■ **Problem requirements**: Write out the listing beneath this instruction in its entirety, exactly as it reads.

■ **Given records**:
════════════════
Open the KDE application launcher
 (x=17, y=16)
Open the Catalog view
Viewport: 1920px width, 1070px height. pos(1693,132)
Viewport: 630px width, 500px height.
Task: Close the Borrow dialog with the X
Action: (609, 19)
════════════════
■ **Written response**:
Open the KDE application launcher
 (x=17, y=16)
Open the Catalog view
Viewport: 1920px width, 1070px height. pos(1693,132)
Viewport: 630px width, 500px height.
Task: Close the Borrow dialog with the X
Action: (609, 19)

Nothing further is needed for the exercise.